In which lines of the data does the string "will" appear? Copy every one.

[DATA TO EXAMINE Boundary: Start]

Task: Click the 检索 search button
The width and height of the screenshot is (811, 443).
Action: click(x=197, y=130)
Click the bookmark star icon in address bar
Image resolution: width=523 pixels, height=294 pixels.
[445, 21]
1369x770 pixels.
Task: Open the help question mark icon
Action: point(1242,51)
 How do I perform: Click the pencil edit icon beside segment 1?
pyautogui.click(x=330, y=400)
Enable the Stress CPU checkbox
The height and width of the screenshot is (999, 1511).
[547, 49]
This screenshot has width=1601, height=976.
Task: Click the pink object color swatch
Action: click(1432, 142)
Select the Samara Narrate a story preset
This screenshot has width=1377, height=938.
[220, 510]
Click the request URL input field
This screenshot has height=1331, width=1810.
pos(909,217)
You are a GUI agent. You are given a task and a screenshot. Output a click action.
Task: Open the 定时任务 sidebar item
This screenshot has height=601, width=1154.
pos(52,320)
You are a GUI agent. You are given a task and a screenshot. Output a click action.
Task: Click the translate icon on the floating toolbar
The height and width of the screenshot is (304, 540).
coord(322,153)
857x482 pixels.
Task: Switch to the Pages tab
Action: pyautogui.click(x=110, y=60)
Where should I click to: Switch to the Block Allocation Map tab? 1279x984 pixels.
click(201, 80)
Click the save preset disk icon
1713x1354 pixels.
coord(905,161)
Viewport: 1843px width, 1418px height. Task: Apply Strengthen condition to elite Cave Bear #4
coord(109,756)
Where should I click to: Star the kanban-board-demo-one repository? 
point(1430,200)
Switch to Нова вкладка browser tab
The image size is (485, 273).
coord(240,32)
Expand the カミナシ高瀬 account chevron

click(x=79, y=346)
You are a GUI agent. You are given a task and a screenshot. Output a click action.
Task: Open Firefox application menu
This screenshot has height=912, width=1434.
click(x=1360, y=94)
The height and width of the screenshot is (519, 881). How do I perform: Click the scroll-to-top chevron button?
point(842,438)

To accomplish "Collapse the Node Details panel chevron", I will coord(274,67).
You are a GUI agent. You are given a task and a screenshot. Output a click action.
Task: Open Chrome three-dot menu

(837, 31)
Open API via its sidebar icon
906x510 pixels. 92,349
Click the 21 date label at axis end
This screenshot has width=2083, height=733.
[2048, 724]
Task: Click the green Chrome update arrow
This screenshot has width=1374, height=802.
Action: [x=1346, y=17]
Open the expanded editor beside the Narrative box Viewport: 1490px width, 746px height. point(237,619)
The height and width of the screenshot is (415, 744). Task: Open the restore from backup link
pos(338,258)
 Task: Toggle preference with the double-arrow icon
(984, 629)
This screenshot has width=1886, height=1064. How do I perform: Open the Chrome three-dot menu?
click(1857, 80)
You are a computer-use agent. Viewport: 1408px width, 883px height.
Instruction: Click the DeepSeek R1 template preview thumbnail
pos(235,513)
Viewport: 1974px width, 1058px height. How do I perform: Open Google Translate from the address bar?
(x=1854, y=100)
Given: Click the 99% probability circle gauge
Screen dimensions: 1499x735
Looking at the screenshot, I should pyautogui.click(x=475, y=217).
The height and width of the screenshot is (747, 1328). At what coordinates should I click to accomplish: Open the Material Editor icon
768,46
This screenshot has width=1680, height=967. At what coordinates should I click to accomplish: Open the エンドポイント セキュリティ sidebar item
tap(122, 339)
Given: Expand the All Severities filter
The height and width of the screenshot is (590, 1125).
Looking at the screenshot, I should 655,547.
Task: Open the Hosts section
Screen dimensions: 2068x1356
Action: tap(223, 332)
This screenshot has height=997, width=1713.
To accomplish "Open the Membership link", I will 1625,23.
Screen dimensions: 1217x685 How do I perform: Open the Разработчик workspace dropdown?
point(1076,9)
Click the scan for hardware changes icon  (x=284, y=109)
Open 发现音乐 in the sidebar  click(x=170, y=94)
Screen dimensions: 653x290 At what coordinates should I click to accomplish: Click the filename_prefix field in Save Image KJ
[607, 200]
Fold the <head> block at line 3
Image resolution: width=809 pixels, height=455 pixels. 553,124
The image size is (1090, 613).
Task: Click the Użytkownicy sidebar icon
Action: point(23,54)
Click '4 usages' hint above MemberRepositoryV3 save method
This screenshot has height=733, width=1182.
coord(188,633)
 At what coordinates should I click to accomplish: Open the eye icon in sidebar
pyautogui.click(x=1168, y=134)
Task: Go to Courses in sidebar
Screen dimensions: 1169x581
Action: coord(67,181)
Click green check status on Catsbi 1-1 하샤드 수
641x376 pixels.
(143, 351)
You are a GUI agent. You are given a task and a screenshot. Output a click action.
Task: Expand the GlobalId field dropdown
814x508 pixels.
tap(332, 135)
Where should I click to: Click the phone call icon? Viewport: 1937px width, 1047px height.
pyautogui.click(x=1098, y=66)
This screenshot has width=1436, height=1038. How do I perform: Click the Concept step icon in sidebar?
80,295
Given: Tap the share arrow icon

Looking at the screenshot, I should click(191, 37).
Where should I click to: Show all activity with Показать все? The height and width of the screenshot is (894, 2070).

[DATA TO EXAMINE Boundary: End]

§ EXERCISE ANSWER:
To accomplish "Collapse the Node Details panel chevron", I will coord(274,67).
To accomplish "Open the Membership link", I will 1625,23.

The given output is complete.